◆ **Objective A**
Repeat the passage about the Reichsluftschutzbund from "The Reichsluftschutzbund, or" to "1943, 22 million.", swapping "obligatory" for "compulsory".
◆ **Objective B**
Put this sentence from the passage about the Reichsluftschutzbund into Spanish: "In 1938 its membership reached nearly 13 million, and in the spring of 1943, 22 million."
◆ **Objective C**
Using the passage about the Reichsluftschutzbund, explain in one to three sentences why the Selbschutz was created and what its warden and fire-guard system was meant to be.

◆ **Page**

Reichsluftschutzbund (National Air Raid Protection League)

The Reichsluftschutzbund, or National Air Raid Protection League, was formed on April 29th, 1933. Initially, the RLB was a voluntary organization staffed by hundreds of thousands of volunteers across Germany, but on March 13th, 1935, its volunteer status was removed and membership in the RLB became obligatory for nearly all Germans. In 1938 its membership reached nearly 13 million, and in the spring of 1943, 22 million.

The RLB was organized into 15 Landesgruppen, each divided into Untergruppen, Ortsgruppen, and finally into Reviere (wards or precincts). It was initially formed in 1933 by a joint effort from NSDAP, Wehrmacht, and most importantly, the Luftwaffe, although up to 1940 it was considered separate from the Air Force even though the German Air Ministry oversaw all RLB functions. In 1940 the RLB was formally taken over by the Luftwaffe, although it still served in its previous role and didn't outwardly change drastically and continued to operate as a dedicated civil defense organization.

Prior to 1942, the RLB was subdivided into two main areas, the Selbschutz - the Self-Protection Service, and the Erweiterter-Selbschutz - the Extended Self-Protection service. The Selbschutz was created for the local protection of regular citizens and families from air raids and attacks and was based on a warden and fire-guard system designed to be the first line of defense in such situations. Its central duties were in equipping air raid shelters and the performance of fire-guard duties under the control of individual House Wardens for each home. Each block of residential homes in larger German cities and towns were to be in turn looked over by a Block Warden. Block Warden was in control of a number of streets, and in turn were looked over by a Ward Protection Leader. The overall function was similar to other European and American civilian air raid warning and assistance organizations, with roof spotters, individual home, block and ward services, and extensive air raid shelters.

◆ **Data segment**
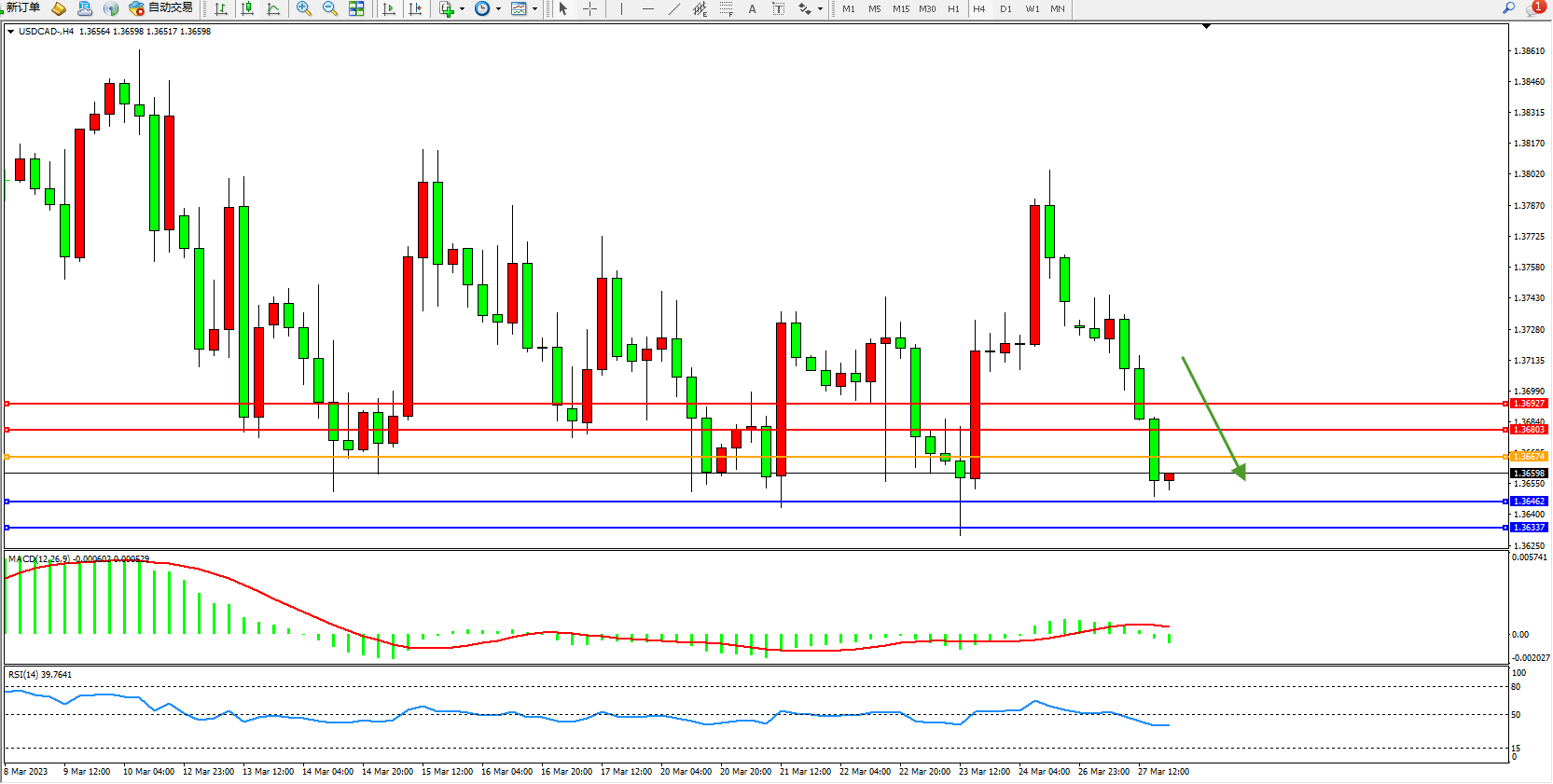Image resolution: width=1553 pixels, height=784 pixels.
Task: Select the draw vertical line tool
Action: click(x=621, y=9)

◆ **Expected answer A**
The Reichsluftschutzbund, or National Air Raid Protection League, was formed on April 29th, 1933. Initially, the RLB was a voluntary organization staffed by hundreds of thousands of volunteers across Germany, but on March 13th, 1935, its volunteer status was removed and membership in the RLB became compulsory for nearly all Germans. In 1938 its membership reached nearly 13 million, and in the spring of 1943, 22 million.

◆ **Expected answer B**
En 1938 su número de miembros alcanzó casi 13 millones, y en la primavera de 1943, 22 millones.

◆ **Expected answer C**
The Selbschutz was created to protect regular citizens and families locally from air raids and attacks. Its warden and fire-guard system was designed to be the first line of defense in such situations.